Colon biopsy samples were collected from patients diagnosed with UC (n = 97) and from healthy controls (n = 20) admitted to the Hepatogastroenterology Department at the Institute for Clinical and Experimental Medicine (Prague, Czech Republic) for a colonoscopy from July 2016 to May 2019. Subjects were assigned to the healthy control group only after all clinical examinations excluded any signs of autoimmune disease, inflammatory disease, and colon cancer. All UC patients with concurrent primary sclerosing cholangitis (PSC) were excluded from the study. Endoscopic UC activity at the time of a standard optical colonoscopy was categorized according to the Mayo endoscopic subscore and confirmed by histology examinations of the grade of inflammation. Clinical characteristics of patients are shown in Supplementary Table S1. Standard endoscopic biopsies were extracted from the inflamed non-dysplastic mucosa of the left colon (rectum) and immediately placed in an RNAlater solution. Total RNA was extracted according to the manufacturer’s instructions.

Mice

Plectinflox/flox (Plefl/fl) mice23 were crossed with villin-Cre transgenic mice (MGI 2448639) to generate Plefl/fl/villin-Cre mice (PleΔIEC) and with villin-creERT2 transgenic mice (MGI 3053826; both Cre strains were kindly provided by S. Robine52) to generate Plefl/fl/villin-creERT2 mice (PleΔIEC-ERT2). Age-matched littermate male mice were used in all experiments. Unless stated otherwise, mice were 12–14 weeks old. Animals were housed under specific pathogen-free conditions with regular access to chow and drinking water and a 12 h light/12 h dark regime.
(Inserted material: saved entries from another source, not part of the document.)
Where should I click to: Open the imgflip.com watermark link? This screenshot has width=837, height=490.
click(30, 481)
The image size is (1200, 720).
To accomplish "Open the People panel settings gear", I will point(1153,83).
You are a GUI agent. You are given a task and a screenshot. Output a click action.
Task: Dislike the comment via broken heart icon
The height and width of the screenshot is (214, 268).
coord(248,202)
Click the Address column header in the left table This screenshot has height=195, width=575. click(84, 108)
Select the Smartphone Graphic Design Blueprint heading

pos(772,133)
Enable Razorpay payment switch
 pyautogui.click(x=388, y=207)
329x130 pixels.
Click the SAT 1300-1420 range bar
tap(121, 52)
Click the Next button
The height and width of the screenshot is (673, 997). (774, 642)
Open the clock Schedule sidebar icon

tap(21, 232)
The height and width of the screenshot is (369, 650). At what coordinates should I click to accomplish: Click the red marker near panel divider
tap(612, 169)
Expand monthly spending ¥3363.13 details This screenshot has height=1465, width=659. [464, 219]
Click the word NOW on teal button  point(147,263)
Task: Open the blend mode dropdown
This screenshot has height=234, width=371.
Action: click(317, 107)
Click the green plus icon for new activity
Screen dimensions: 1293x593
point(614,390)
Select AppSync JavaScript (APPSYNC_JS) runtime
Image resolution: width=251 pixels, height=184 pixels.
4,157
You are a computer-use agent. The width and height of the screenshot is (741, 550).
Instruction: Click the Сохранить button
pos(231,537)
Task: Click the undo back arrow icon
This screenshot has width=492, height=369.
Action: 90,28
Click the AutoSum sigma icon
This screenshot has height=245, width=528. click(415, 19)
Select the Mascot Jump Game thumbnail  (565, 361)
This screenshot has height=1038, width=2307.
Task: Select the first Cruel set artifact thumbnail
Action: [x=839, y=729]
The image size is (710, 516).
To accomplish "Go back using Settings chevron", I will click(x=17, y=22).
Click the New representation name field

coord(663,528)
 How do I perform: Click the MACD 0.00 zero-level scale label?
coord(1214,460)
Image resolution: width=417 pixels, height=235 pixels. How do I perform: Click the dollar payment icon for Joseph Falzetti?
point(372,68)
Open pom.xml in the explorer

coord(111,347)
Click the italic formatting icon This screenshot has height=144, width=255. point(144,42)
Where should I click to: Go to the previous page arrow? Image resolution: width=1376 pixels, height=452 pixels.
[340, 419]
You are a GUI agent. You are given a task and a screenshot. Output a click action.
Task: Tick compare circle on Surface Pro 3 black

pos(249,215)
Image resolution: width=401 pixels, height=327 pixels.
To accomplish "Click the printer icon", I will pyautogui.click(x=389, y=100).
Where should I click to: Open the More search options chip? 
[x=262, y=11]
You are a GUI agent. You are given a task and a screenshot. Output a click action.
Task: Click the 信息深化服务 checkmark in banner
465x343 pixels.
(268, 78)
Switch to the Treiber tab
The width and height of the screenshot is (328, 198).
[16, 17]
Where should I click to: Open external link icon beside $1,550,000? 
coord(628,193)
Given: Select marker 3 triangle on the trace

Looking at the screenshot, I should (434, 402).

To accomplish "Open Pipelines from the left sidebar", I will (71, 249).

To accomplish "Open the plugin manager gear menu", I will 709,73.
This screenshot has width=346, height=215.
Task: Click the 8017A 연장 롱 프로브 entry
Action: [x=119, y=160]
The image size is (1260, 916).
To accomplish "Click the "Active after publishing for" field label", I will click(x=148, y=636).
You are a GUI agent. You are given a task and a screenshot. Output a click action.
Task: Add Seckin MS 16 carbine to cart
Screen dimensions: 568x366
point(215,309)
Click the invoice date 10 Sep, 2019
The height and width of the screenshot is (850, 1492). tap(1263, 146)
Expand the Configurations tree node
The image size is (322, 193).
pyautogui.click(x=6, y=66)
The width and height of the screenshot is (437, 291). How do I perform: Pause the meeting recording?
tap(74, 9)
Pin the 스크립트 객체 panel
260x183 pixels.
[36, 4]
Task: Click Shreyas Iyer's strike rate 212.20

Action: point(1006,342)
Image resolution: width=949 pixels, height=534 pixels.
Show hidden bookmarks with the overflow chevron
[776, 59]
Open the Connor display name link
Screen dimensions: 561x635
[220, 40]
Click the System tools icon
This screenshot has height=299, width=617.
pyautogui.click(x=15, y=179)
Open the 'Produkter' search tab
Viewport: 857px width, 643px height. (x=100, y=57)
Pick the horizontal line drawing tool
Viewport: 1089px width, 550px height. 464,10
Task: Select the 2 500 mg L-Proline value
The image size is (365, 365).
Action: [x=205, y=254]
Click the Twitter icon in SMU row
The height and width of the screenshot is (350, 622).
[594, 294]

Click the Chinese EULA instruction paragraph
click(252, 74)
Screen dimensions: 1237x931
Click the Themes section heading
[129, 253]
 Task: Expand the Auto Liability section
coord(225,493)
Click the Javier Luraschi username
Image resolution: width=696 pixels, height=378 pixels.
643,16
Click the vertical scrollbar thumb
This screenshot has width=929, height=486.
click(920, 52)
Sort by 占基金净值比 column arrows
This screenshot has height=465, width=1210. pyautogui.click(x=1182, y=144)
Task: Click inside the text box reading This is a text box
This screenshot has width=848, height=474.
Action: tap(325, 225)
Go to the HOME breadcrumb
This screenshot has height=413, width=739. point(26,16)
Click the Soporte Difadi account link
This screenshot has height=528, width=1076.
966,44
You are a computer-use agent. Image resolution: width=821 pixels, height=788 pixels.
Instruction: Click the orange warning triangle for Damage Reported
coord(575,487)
Cells and CRISPR-mediated targeting of plectin

Caco-2 cells were grown in Dulbecco’s modified Eagle medium (DMEM) supplemented with 20% fetal bovine serum (FBS) in a 5% CO2/air humidified atmosphere at 37 °C. Human colonic cells (hCC; T0570, Applied biological materials, Inc.) were cultured in DMEM supplemented with 10% FBS in 5% CO2/air humidified atmosphere at 37 °C. Plectin knockout (KO) cell lines were generated by targeting genomic sequences of intron 25–26 and exon 31 of Plectin using CRISPR/Cas9 plasmid pX330 Cas9-Venus (a kind gift of B. Schuster, IMG CAS, Prague, Czech Republic) as described previously22. The potential off-target sites were predicted using CRISPOR (http://crispor.tefor.net/). The four top-ranking potential off-target sites for each guide RNA were selected for validation. The genomic DNA sequences surrounding the potential off-target sites were amplified by PCR using gene-specific primers (Supplementary Table 3). PCR products were analyzed by direct sequencing (Figs. S12 and S13).

Statistics

All results are presented as mean ± SEM. All normally distributed parametric data were analyzed by two-tailed unpaired Student t test. Comparisons of multiple groups to controls were performed using two-tailed one-way ANOVA. Comparisons of frequency distributions of BrdU-positive cells were analyzed with Mann–Whitney test. Survival curves were analyzed by Mantel–Cox test. Statistical analyses were performed using GraphPad Prism 5 (GraphPad Software, Inc., La Jolla, CA). Comparisons of detachment forces were done with bootstrapping (sampling with replacement) with 1000 replicates. Statistical significance was determined at the levels of *P < 0.05, **P < 0.01, P < 0.001; n values are specified in the figure legends.

Study approval

This study was approved by the Ethics Committee of the Institute for Clinical and Experimental Medicine and Thomayer Hospital with Multi-Center Competence (G16-06-25). Written informed consent was obtained from all subjects before the study. All animal studies were performed in accordance with European Directive 2010/63/EU and were approved by the Czech Central Commission for Animal Welfare (48/2014 and 23/2020).